In arguing against Hobby Lobby, the Obama administration and its supporters said a ruling in favor of the companies would open the door to employers who say they have religious objections to vaccinations or even blood transfusions.
Alito's decision answers this concern, saying the ruling applies only to contraception.
But in a dissenting opinion signed by the two other female justices and justice Stephen Breyer, Justice Ruth Bader Ginsburg said she didn't buy that and says the majority ruling amounts to the court deciding which religious beliefs are worthy: "…how does the Court divine which religious beliefs are worthy of accommodation, and which are not?" she asked.
"And where is the stopping point to the 'let the government pay' alternative? Suppose an employer's sincerely held religious belief is offended by health coverage of vaccines, or paying the minimum wage," she asks.
And, Ginsburg suggested, the court's conservative majority decided that religious objections to contraception trump laws guaranteeing a woman's right to full health care.
Public health and women's rights groups were also not comforted by Alito's attempts to limit the ruling's ramifications. "I think it is surprising but also disturbing that we would have five male justices rule that discrimination against women is not discrimination at all," said Ilyse Hogue, President of NARAL Pro-Choice America.
House minority leader Nancy Pelosi, a California Democrat, called the ruling an "outrageous step against the rights of America's women."
"Women should not be forced to jump through extra hoops to secure the fundamental health care they need.
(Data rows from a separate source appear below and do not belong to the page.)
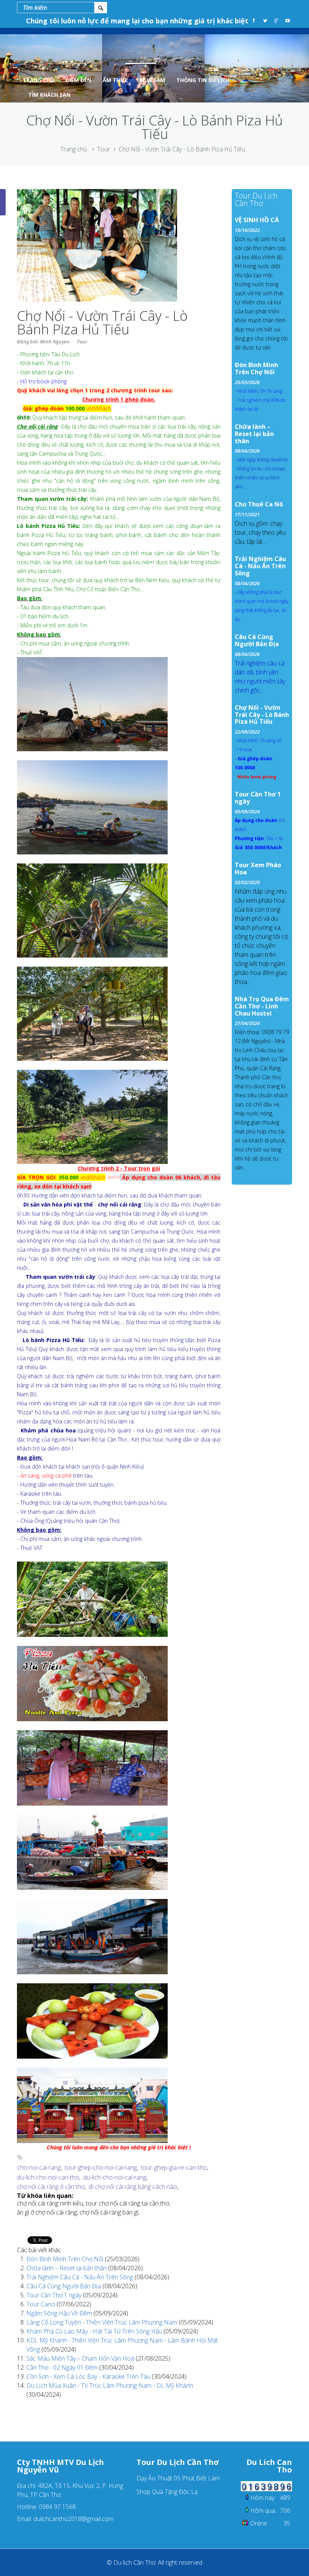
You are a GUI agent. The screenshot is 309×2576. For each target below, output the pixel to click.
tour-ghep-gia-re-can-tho (174, 2167)
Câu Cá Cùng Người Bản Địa (64, 2286)
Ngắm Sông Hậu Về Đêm (59, 2313)
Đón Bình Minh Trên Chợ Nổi (65, 2259)
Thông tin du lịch (202, 80)
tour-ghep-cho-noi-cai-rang (101, 2167)
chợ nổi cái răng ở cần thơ (50, 2187)
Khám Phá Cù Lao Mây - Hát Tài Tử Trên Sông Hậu (95, 2331)
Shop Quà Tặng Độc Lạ (166, 2492)
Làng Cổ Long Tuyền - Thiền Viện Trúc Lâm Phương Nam (102, 2322)
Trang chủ (73, 149)
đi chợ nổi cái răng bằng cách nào (133, 2187)
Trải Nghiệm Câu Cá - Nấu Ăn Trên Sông (80, 2277)
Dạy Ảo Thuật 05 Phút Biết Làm (178, 2478)
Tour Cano (41, 2304)
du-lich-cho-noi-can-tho (48, 2177)
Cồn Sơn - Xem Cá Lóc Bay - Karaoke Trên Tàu (89, 2376)
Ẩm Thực (115, 80)
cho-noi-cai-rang (39, 2167)
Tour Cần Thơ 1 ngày (54, 2295)
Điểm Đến (78, 80)
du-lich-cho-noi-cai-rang (114, 2177)
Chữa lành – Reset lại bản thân (67, 2268)
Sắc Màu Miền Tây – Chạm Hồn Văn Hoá (81, 2358)
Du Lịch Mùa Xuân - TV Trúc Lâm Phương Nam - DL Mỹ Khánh (109, 2385)
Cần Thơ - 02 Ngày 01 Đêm (62, 2367)
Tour (103, 149)
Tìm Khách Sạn (49, 94)
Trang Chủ (38, 80)
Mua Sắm (152, 80)
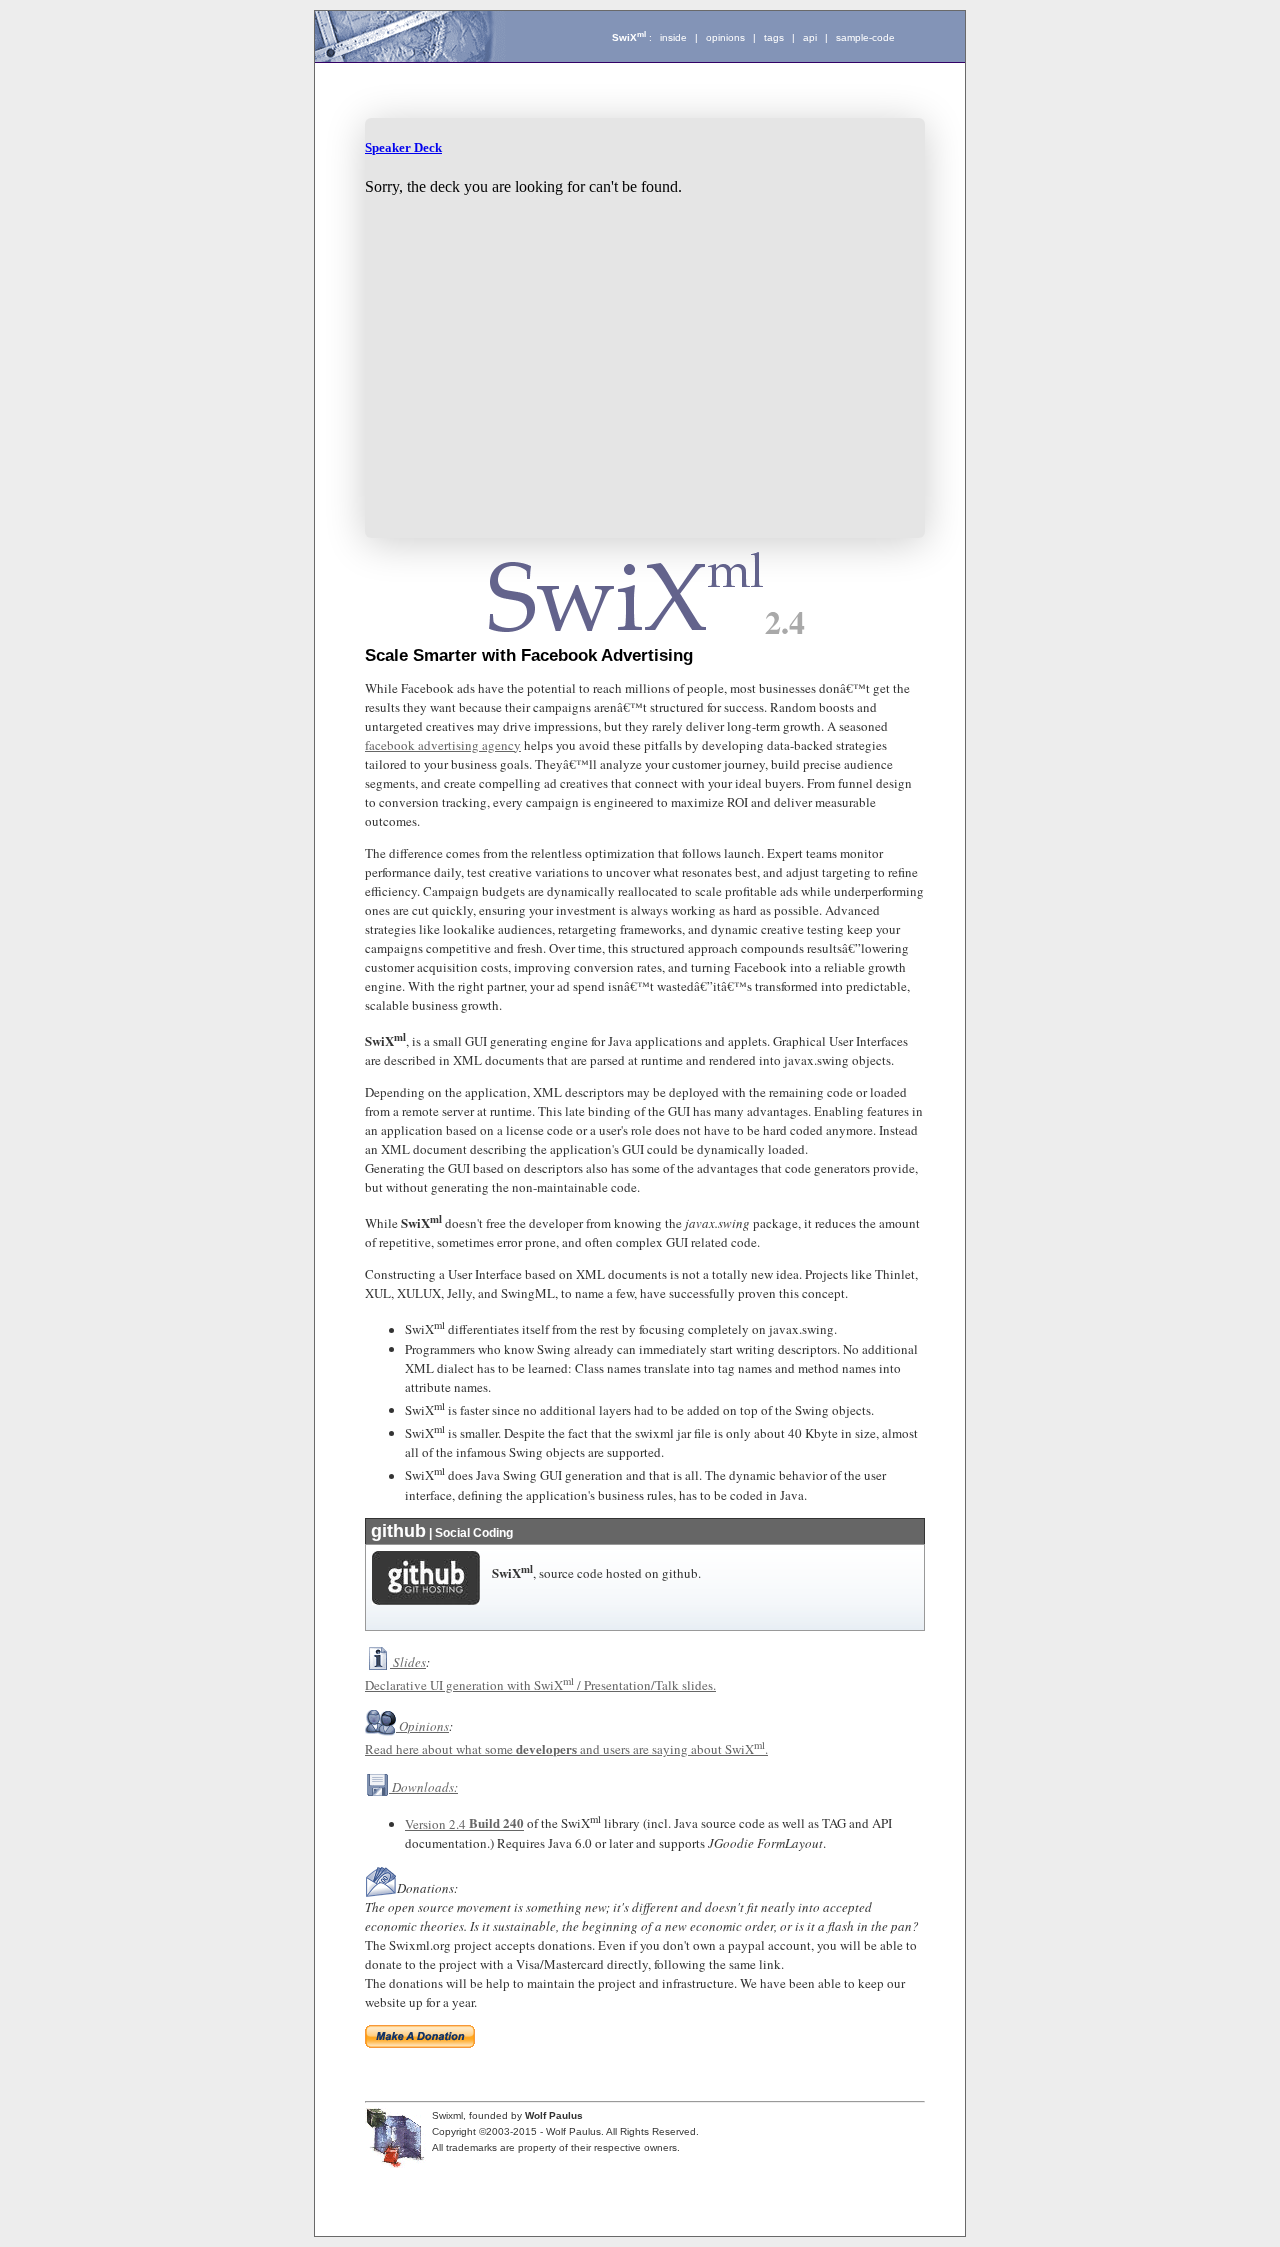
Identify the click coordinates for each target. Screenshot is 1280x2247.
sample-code (865, 37)
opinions (725, 37)
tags (774, 37)
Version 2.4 (437, 1824)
Allowing employers and CEOs to limit the health care available to employees is a gross violation of their workers' religious rights. It's just not her boss' business," Pelosi said.
"This is a deeply troubling decision. For the first time, the highest court in the country has said that business owners can use their religious beliefs to deny their employees a benefit that they are guaranteed by law," said Louise Melling, deputy legal director of the American Civil Liberties Union.
Several surveys show that most Americans support the requirement that health insurance plans pay for birth control.